Defined Terms Used in this Schedule:
"Canadian Securities Laws" means all applicable securities laws in each of the
Provinces of Canada and the respective regulations made thereunder, together
with applicable published fee schedules, prescribed forms, policy statements,
orders, blanket rulings and other regulatory instruments of the securities
regulatory authorities in such provinces.
"Contractual Obligations" means, as to any Person, any provision of any security
issued by such Person or of any agreement, undertaking, contract, indenture,
mortgage, deed of trust or other instrument to which such Person is a party or
by which it or any of its property is bound.

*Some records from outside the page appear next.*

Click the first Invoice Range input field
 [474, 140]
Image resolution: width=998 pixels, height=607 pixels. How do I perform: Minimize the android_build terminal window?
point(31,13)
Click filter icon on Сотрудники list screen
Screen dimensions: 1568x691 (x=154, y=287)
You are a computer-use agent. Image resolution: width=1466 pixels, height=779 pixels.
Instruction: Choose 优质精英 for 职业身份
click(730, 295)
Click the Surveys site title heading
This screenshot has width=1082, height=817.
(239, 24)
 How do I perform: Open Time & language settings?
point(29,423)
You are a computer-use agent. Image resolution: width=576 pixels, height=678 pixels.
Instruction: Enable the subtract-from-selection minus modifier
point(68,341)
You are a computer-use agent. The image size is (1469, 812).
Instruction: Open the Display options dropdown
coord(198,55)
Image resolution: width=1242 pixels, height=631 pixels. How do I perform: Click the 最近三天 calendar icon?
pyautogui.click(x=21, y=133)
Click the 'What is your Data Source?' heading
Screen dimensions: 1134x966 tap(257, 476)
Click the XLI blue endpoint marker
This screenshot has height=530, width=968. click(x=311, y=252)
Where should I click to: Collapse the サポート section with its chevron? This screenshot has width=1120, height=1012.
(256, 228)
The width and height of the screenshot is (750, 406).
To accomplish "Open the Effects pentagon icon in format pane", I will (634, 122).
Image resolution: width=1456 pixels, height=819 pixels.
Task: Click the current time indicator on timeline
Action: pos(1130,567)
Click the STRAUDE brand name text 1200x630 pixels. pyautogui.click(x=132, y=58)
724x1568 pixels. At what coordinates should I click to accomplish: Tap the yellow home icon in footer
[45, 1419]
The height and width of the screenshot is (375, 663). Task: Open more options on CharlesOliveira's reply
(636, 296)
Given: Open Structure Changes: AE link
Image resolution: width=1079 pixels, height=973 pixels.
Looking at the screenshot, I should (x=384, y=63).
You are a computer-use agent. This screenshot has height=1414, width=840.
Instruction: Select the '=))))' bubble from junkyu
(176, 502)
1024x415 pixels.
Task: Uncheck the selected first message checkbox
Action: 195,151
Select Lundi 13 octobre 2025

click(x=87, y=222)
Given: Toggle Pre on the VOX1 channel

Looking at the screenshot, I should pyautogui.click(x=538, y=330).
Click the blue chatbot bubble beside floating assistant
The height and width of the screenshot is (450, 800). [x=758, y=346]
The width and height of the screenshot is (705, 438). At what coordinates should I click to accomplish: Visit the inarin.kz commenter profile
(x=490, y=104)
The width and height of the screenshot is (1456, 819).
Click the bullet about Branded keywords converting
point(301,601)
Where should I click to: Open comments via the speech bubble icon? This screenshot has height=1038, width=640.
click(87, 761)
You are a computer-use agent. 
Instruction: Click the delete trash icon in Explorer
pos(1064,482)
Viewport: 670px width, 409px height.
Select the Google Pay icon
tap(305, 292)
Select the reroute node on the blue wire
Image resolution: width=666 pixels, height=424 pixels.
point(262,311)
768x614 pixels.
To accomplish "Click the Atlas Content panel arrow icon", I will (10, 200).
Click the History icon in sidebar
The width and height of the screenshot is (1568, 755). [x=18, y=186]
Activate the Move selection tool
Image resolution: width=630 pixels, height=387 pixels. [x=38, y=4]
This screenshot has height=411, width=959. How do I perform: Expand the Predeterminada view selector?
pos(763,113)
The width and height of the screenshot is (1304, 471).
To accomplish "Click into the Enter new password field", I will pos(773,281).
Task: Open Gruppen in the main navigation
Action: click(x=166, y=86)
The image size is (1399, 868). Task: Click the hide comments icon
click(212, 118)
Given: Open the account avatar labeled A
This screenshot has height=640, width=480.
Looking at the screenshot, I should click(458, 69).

"Governmental Authority" means the government of any nation, state, city,
locality or other political sub-division thereof, any entity exercising
executive, legislative, judicial, regulatory or administrative functions of or
pertaining to government, and any corporation or other entity owned or
controlled, through stock or capital ownership or otherwise, by any of the
foregoing.
"Lien" means any mortgage, deed of trust, pledge, hypothecation, assignment,
encumbrance, lien (statutory or other) or preference, priority, right or other
security interest or preferential arrangement of any kind or nature whatsoever
(excluding preferred stock and equity related preferences).
"North American Securities Laws" means, collectively the Canadian Securities
Laws and the U.S. Securities Laws.
"Person" means any individual, firm, corporation, partnership, trust,
incorporated or unincorporated association, joint venture, joint stock company,
limited liability company,
4
Governmental Authority or other entity of any kind, and shall include any
successor (by merger or otherwise) of such entity.
"Requirements of Law" means, as to any Person, any law (including, without
limitation, North American Securities Laws), statute, treaty, rule, regulation,
right, privilege, qualification, license or franchise or determination of an
arbitrator or a court or other Governmental Authority or stock exchange, in each
case applicable or binding upon such Person or any of its property or to which
such Person or any of its property is subject or pertaining to any or all of the
transactions contemplated or referred to herein.
"U.S. Securities Laws" means, collectively, the United States Securities Act of
1933, as amended; the United States Securities Act of 1934, as amended, and all
of the rules, regulations thereunder.